Data provided Block Start
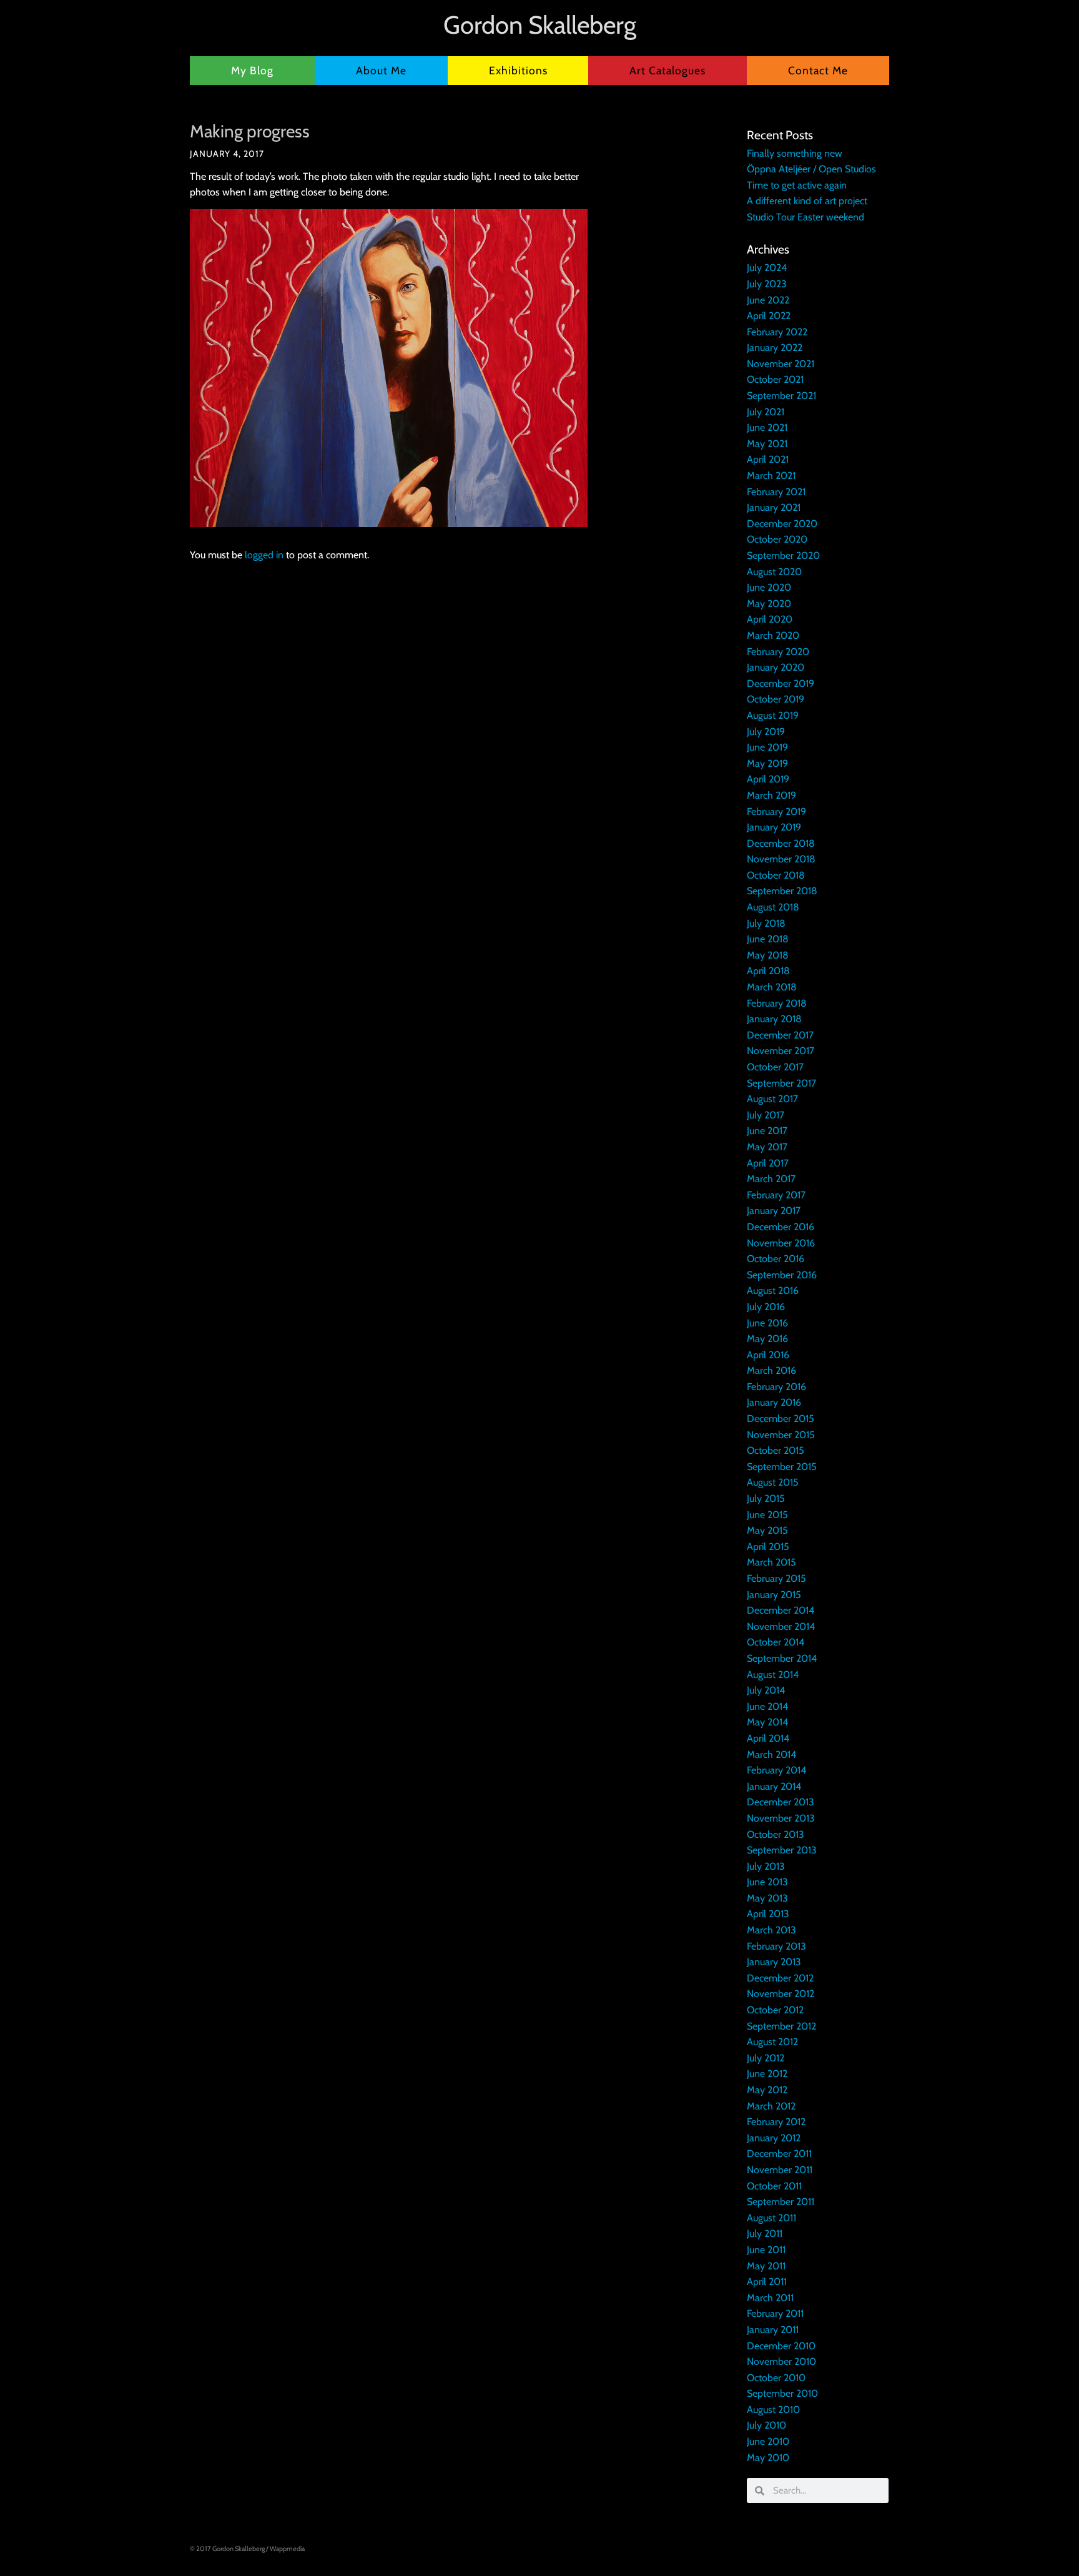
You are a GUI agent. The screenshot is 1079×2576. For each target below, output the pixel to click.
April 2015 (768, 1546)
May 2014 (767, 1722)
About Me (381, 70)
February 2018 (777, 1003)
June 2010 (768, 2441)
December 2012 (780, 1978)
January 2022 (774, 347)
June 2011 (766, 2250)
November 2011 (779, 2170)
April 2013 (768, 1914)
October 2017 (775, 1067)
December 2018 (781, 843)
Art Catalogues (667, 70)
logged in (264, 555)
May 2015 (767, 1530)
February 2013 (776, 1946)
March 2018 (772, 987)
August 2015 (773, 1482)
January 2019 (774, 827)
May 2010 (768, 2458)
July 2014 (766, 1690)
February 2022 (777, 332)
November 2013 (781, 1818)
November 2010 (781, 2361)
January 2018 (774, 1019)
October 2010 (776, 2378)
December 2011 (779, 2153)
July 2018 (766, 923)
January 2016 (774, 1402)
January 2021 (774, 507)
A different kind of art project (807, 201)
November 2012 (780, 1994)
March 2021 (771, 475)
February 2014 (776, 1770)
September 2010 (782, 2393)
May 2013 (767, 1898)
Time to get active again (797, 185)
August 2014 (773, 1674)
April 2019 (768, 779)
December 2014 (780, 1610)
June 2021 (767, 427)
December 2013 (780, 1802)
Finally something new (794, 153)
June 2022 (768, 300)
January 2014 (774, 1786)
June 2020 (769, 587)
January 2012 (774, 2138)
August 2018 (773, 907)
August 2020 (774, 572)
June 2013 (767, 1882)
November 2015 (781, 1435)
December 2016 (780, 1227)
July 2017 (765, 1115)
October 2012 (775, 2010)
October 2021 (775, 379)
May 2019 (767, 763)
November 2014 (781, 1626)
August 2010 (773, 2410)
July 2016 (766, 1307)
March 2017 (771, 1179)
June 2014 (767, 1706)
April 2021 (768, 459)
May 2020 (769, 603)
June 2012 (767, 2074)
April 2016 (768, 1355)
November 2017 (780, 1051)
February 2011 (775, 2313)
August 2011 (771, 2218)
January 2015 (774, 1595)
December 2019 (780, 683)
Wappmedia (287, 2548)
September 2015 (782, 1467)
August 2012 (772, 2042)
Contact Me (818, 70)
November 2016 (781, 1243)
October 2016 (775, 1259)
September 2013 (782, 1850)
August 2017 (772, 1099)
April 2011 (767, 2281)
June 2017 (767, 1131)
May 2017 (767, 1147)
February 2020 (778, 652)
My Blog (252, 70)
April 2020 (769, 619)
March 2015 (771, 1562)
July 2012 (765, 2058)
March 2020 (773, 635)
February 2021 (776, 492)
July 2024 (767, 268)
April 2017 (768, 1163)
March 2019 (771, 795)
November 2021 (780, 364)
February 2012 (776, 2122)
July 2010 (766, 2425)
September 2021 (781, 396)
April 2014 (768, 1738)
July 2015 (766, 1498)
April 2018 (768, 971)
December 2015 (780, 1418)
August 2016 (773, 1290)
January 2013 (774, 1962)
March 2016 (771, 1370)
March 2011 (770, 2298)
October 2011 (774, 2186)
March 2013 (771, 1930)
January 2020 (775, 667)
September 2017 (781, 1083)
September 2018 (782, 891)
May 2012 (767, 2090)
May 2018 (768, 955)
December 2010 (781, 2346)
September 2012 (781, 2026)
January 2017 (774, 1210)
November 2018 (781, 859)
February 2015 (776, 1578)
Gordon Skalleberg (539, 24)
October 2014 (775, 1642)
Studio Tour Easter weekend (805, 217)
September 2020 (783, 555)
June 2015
Data provided Block End
Data provided Block Start
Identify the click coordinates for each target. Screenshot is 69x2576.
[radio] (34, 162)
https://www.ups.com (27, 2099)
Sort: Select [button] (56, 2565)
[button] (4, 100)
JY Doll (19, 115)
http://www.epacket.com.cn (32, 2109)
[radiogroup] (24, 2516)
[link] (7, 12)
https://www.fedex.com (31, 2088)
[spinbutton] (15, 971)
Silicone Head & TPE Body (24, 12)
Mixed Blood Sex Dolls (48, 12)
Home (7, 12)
Data provided Block End
Data provided Block Start
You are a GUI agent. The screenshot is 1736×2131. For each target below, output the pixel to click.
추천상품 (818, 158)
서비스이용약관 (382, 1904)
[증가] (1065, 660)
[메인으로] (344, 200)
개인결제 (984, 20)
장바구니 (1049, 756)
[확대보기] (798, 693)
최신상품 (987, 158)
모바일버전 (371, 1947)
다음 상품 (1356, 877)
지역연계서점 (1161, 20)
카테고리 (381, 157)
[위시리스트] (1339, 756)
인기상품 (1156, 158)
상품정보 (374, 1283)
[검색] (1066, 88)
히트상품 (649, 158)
Data provided Block End
» **Exercise**:
Exact duplication is required for the lines above, from the line that contains "April 2013 (768, 1914)" to the line that contains "February 2014 (776, 1770)", inclusive; omit all others.

» **Final answer**:
April 2013 (768, 1914)
October 2017 (775, 1067)
December 2018 (781, 843)
Art Catalogues (667, 70)
logged in (264, 555)
May 2015 (767, 1530)
February 2013 (776, 1946)
March 2018 (772, 987)
August 2015 (773, 1482)
January 2019 (774, 827)
May 2010 (768, 2458)
July 2014 (766, 1690)
February 2022 (777, 332)
November 2013 (781, 1818)
November 2010 (781, 2361)
January 2018 (774, 1019)
October 2010 (776, 2378)
December 2011 (779, 2153)
July 2018 (766, 923)
January 2016 (774, 1402)
January 2021 (774, 507)
A different kind of art project (807, 201)
November 2012 (780, 1994)
March 2021 (771, 475)
February 2014 (776, 1770)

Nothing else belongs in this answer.